__Task item__
After finding the line with "Task: Click the -1100 tick label on Y axis" in the entries below, retype exactly each line from there through the line with "Open thumbnail of IMG_20190322_123528.jpg", including that final line.

__Entries supplied__
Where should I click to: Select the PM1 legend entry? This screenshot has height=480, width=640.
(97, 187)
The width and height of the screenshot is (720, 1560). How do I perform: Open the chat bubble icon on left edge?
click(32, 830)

==

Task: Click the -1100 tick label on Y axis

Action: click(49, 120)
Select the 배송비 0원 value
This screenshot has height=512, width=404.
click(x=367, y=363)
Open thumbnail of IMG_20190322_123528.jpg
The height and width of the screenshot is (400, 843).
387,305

==

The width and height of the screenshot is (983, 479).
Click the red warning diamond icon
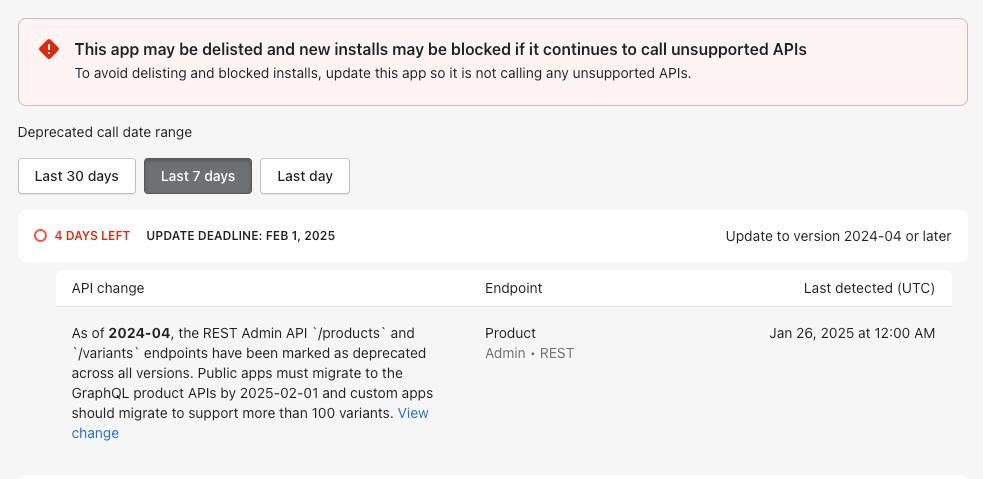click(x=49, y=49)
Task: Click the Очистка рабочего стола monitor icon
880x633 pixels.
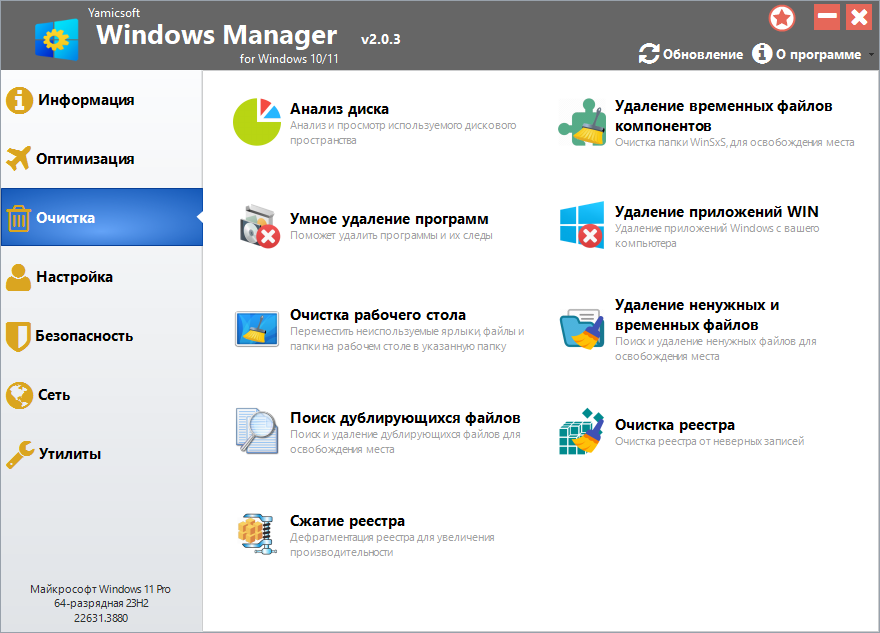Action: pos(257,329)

__Written response__
Task: Click the -1100 tick label on Y axis

Action: click(49, 120)
Select the 배송비 0원 value
This screenshot has height=512, width=404.
click(x=367, y=363)
Open thumbnail of IMG_20190322_123528.jpg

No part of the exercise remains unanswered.